▶ _Exercise_
According to the composer profile below, where and when did the song cycle Fierce Grace premiere?

In Brazelton’s most recent opera, The Art of Memory, words also ripple across time and transcend doctrine. Set against the eerily familiar backdrop of the fall of the Roman empire and its storm of religious ferment and intolerance, St. Augustine’s early Christian, yet ever-prescient message: “now is all there is” rings out in anthem. Brazelton leads a punk rock-meets-plainchant, Max/MSP-sculpted 13-tet ensemble, and supports two women in the two male lead roles of Augustine and Ambrose. Art of Memory was awarded Opera Grants for Female Composers 2015 from Opera America, and a New York State Council for the Arts Individual Artists Fellowship in 2021.
More threads to follow if you so desire:
The Art of Memory follows up a decade spent honing her craft writing vernacular opera with Fireworks—an American opera buffa (premiered May 2017 with 17-piece Hunter College Opera Theater chamber orchestra); Animal Tales (awarded Opera America’s 2016 Grants for Female Composers), and ecclesiastes: a modern oratorio (released on Innova Recordings, Grammy-listed in 2010, and perennially available in podcast from WNYC) for male vocal quartet, cello, free jazz drum kit, bells and electronic soundscapes.
Fierce Grace, a song cycle, commissioned by Opera America and composed by Brazelton in collaboration with American Opera Projects composer-in-residence Laura Kaminsky, Pulitzer Prize-winner Ellen Reid, and Laura Karpman, honors the life of first woman congressman Jeannette Rankin, with libretto by filmmaker Kimberly Reed. The cycle—one song by each composer—premiered at the Library of Congress on April 7, 2017. Ongoing Fierce Grace appearances include 2019 New York Opera Fest at The Lesbian, Gay, Bisexual & Transgender Community Center and July 2020 with Cincinnati Opera.
Oh Joy! for SATB and piano with lyrics derived from Psalm 77 (re-translated by Brazelton from the original Hebrew and Vulgate Latin versions), was commissioned in 2008 by VocalEssence Ensemble Singers (dir. Philip Brunelle) for its 40th anniversary. The piece honors the power of choosing “to sing out!”—”Cast off heartbreak, discard care!” Oh Joy! was premiered in an NPR broadcast with Garrison Keillor as master of ceremonies, and has been published by Boosey & Hawkes in its “Sing A New Song” series.
Iconic John Zorn called What is it Like to Be a Bat? (2003), Brazelton’s project with sound-artist and Max-MSP maven Dafna Naphtali, "twisted, powerful chamber rock blending a raucous punk aesthetic with vocal harmonies...complex, visionary." Adventurous record Chamber Music for the Inner Ear (2002; CRI Emergency/New World) received grants from the Copland Fund for Recording and the Mary Flagler Cary Trust and featured commissions by and for the Manhattan Brass Ensemble and California Ear Unit. Genre-crossing album Love Not Love Lust Not Lust (1999) by Brazelton's nine-piece electroacoustic rockestra Dadadah was called "brilliant" (New York Times) and "impressive" (Rolling Stone). Sleeping Out of Doors (1998), a semi-concerto for piano and orchestra, was premiered by and commissioned for Kristjan Järvi and the Absolute Ensemble, and received a grant from American Music Center and the Margaret Jory CAP. Hildegurls, a band of four women composers, deconstructed the music and message of 12th-century mystic Hildegard von Bingen, eventually performing at Lincoln Center Festival ‘98 and releasing Innova CD Electric Ordo Virtutum (2011), funded by New York Foundation for the Arts.
Masters and Doctor of Musical Arts in Composition (Columbia University), Kitty Brazelton lives in New York City’s East Village and on Massachusetts’ Cape Cod. She was a full professor of composition at Bennington College from 2001-2022.

▶ _Records supplied_
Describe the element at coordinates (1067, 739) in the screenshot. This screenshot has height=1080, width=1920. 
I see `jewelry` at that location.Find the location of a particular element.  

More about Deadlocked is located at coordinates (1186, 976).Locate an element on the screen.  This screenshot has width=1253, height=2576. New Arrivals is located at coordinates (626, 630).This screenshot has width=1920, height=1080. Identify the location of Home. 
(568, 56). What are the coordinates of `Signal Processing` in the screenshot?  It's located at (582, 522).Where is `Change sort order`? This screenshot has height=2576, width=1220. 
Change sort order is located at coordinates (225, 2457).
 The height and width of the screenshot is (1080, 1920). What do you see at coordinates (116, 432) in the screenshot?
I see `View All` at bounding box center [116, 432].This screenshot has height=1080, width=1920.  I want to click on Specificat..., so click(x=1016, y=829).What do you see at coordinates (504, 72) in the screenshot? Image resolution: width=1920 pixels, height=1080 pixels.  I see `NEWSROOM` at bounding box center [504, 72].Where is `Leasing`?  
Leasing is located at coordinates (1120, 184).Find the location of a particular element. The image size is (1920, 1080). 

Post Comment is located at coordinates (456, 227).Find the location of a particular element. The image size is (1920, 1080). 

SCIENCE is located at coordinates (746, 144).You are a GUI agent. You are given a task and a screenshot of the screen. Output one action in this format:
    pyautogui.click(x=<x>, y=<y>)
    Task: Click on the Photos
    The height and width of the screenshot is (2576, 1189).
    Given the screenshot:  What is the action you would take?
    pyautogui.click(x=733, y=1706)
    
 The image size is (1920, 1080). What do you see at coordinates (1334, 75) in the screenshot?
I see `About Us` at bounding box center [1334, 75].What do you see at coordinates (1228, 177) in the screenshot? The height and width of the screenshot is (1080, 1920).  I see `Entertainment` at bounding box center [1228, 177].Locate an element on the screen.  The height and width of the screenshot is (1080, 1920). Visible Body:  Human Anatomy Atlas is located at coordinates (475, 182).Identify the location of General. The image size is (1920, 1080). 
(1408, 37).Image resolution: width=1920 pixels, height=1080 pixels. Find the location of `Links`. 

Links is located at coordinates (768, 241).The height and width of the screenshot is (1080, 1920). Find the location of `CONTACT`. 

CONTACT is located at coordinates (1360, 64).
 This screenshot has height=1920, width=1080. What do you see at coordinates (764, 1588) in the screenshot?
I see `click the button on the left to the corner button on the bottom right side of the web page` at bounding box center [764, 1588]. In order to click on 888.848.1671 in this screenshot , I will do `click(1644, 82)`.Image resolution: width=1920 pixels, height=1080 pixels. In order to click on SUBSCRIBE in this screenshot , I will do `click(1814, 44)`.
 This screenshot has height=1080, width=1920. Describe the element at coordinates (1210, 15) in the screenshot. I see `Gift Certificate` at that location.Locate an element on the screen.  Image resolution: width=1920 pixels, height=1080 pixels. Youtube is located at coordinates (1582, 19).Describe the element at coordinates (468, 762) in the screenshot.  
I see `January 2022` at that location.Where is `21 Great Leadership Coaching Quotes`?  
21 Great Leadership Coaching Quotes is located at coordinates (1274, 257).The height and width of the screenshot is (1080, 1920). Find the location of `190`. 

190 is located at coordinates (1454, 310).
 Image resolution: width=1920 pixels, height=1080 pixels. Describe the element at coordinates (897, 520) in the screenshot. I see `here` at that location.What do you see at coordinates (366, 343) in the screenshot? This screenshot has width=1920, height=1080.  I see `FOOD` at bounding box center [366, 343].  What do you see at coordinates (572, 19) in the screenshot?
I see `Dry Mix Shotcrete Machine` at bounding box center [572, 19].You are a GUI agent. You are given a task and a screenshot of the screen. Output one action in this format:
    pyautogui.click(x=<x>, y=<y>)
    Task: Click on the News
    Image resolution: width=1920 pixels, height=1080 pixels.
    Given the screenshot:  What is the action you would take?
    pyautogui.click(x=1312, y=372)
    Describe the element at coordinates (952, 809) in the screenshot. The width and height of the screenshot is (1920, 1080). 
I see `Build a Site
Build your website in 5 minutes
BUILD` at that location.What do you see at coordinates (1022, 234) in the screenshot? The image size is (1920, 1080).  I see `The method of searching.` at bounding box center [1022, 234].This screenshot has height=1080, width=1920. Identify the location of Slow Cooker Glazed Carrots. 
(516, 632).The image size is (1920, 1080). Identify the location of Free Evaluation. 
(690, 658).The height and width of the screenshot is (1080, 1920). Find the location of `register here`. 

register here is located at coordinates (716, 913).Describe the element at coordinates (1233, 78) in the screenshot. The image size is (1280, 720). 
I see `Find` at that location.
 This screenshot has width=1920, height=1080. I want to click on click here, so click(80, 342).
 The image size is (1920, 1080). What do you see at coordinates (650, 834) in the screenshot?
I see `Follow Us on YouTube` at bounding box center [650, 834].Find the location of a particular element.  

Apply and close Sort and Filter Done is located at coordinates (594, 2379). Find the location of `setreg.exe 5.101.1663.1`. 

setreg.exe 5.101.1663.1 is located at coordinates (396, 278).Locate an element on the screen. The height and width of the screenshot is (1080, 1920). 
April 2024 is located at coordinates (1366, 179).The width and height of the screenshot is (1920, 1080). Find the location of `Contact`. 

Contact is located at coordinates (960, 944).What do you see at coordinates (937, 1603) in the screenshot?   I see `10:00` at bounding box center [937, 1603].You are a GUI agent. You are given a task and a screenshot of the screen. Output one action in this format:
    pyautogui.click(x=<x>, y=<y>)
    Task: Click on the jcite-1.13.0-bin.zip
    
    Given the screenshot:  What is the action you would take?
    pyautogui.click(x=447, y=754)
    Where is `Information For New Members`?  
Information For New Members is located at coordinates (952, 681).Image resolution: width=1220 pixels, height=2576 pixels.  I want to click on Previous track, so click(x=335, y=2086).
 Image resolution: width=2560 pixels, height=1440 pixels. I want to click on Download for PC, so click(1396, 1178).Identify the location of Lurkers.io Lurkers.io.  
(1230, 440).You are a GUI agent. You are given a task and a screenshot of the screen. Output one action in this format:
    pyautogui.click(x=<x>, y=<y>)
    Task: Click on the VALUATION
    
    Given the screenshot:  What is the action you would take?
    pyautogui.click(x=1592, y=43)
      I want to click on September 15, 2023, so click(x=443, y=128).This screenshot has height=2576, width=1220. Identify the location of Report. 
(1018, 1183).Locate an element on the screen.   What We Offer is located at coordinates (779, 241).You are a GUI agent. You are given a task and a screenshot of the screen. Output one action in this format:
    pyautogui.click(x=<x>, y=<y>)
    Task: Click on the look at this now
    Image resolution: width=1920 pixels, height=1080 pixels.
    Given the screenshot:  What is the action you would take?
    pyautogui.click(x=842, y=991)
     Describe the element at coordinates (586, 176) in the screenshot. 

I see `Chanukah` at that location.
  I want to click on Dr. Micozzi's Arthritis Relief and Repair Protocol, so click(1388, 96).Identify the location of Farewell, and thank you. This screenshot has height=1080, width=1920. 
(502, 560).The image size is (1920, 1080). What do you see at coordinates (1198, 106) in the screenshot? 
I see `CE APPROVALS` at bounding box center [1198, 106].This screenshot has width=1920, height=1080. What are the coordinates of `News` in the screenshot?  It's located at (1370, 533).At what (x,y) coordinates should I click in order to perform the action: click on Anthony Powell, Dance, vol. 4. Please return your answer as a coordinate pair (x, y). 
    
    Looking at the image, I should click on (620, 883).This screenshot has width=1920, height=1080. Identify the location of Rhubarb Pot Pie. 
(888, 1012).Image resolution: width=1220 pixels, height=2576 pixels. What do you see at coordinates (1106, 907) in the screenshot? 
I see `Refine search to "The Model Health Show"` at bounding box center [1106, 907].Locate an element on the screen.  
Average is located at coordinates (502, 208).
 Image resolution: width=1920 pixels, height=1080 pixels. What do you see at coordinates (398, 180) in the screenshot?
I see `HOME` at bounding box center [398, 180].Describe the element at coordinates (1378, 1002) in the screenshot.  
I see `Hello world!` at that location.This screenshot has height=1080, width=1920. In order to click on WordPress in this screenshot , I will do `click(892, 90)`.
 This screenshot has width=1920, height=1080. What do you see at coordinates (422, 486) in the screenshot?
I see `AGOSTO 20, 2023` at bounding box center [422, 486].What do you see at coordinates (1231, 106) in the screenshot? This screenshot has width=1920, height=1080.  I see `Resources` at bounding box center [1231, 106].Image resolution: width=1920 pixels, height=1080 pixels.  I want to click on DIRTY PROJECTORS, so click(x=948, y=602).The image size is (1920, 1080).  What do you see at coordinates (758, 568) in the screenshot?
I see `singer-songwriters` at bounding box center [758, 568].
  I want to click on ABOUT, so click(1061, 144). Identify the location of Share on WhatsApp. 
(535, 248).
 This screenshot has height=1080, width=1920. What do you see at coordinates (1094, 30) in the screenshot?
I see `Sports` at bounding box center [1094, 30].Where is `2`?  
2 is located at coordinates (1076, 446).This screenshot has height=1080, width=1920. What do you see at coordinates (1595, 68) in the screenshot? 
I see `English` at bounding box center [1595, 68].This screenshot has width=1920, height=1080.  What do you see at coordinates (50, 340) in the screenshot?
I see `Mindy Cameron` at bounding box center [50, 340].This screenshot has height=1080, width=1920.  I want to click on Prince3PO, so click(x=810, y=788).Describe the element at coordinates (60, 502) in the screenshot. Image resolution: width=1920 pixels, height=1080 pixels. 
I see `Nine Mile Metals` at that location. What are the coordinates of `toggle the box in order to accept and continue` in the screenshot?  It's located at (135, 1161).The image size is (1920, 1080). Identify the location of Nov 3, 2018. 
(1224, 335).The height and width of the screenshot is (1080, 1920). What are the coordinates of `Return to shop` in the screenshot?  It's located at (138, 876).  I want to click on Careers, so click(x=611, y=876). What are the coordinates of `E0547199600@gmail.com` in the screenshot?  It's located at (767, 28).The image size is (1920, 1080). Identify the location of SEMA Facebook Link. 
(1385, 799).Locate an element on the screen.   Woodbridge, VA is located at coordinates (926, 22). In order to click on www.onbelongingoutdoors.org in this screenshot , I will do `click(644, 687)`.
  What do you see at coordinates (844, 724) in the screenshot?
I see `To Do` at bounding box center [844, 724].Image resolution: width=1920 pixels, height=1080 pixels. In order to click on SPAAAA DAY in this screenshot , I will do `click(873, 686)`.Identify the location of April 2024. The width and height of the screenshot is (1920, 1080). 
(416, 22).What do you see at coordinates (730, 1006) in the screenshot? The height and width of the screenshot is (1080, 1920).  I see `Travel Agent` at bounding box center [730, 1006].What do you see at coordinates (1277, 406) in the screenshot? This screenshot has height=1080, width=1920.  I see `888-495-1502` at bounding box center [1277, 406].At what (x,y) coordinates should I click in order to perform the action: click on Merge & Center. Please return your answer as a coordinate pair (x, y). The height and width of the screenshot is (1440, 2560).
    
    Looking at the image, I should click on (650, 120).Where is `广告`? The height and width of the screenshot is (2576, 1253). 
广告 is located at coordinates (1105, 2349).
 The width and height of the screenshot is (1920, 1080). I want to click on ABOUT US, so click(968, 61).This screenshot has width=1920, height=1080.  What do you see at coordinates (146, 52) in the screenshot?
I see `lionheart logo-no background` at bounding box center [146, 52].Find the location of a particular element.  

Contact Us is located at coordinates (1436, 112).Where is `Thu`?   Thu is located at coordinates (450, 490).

▶ _Exercise output_
At the Library of Congress on April 7, 2017.